Przeciwległy skraj pasma nie ma już problemów z rozciągnięciem. Wysokie tony nie są niczym ograniczone, ale jednocześnie podane są w sposób nadzwyczaj delikatny i subtelny. Góra brzmi nieco jak z głośnika wstęgowego, nie ma w niej ani grama nachalności, ostrości czy ofensywności, a jednocześnie jest bardzo wyraźna i obecna. Taka prezentacja wysokich tonów znakomicie współgra z charakterem basu, bo gdyby była ona choć odrobinę bardziej mocna i zaznaczona, wpłynęłoby to na zachwianie tonalnej równowagi, rozjaśnienie i zbytnie odchudzenie przekazu.

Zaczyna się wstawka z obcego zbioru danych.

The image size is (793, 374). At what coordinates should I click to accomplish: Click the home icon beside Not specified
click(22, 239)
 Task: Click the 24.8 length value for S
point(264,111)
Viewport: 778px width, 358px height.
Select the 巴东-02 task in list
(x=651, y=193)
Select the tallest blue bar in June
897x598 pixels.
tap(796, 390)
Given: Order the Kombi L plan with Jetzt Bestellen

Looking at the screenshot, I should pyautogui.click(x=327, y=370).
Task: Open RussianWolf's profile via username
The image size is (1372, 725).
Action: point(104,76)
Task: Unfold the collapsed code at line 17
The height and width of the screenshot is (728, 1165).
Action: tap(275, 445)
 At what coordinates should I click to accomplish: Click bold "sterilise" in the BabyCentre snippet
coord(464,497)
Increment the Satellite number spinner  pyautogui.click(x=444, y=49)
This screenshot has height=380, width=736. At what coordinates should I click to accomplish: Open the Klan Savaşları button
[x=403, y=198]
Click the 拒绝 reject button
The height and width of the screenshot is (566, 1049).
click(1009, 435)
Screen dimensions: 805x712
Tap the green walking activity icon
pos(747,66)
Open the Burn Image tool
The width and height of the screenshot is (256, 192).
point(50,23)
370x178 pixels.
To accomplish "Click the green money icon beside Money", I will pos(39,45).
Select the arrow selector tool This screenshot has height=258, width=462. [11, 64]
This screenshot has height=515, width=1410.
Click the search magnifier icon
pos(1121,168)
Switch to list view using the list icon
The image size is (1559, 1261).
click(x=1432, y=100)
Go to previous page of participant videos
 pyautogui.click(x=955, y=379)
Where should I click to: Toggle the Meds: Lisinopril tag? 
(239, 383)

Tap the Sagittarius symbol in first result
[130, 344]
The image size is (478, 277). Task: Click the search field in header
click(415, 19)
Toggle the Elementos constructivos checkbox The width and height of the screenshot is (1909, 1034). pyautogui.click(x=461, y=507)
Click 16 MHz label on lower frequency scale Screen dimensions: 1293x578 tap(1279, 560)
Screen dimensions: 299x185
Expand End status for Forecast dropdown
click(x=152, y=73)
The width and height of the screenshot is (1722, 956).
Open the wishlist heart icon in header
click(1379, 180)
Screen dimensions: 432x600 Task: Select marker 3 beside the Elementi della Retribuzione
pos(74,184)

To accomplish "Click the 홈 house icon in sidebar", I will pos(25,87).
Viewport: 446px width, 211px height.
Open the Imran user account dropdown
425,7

Delikatny i subtelny sposób podania wysokich tonów nie znaczy jednak, że góra jest mało czytelna czy w jakikolwiek sposób ułomna. Jest błyszcząca i skrząca się, bardzo sypka, separacja, na przykład wybrzmień talerzy perkusyjnych, robi wielkie wrażenie. Posłuchajcie najnowszej płyty gitarzysty Jokoba Bro „Streams”, na której cuda na perkusji wyczarowuje sam Joey Baron – to prawdziwe przeżycie. Jednocześnie w brzmieniu tego pasma jest bardzo dużo powietrza, pogłosowej aury i wybrzmień.
I teraz to, co między basem a sopranami – piękna, nasycona barwami i szczególikami, o czym wspominałem wcześniej, średnica. Jest minimalnie, ale dosłownie minimalne ocieplona i idealnie zszyta z basem, co powoduje, że nie odczuwamy szczupłości brzemienia związanej z niedoborem najniższego skraju pasma. Jednocześnie idealnie współgra z tonami wysokimi, tworząc z nimi kontinuum. Nie ma w niej nachalności, choć z powodu delikatności góry i ograniczenia niskiego basu wydaje się być lekko uprzywilejowana, choć nie ma mowy o zaburzeniu równowagi tonalnej. Jest po prostu najbardziej wyrazista i namacalna. I dobrze, bo to właśnie w średnicy zawsze dzieje się najwięcej.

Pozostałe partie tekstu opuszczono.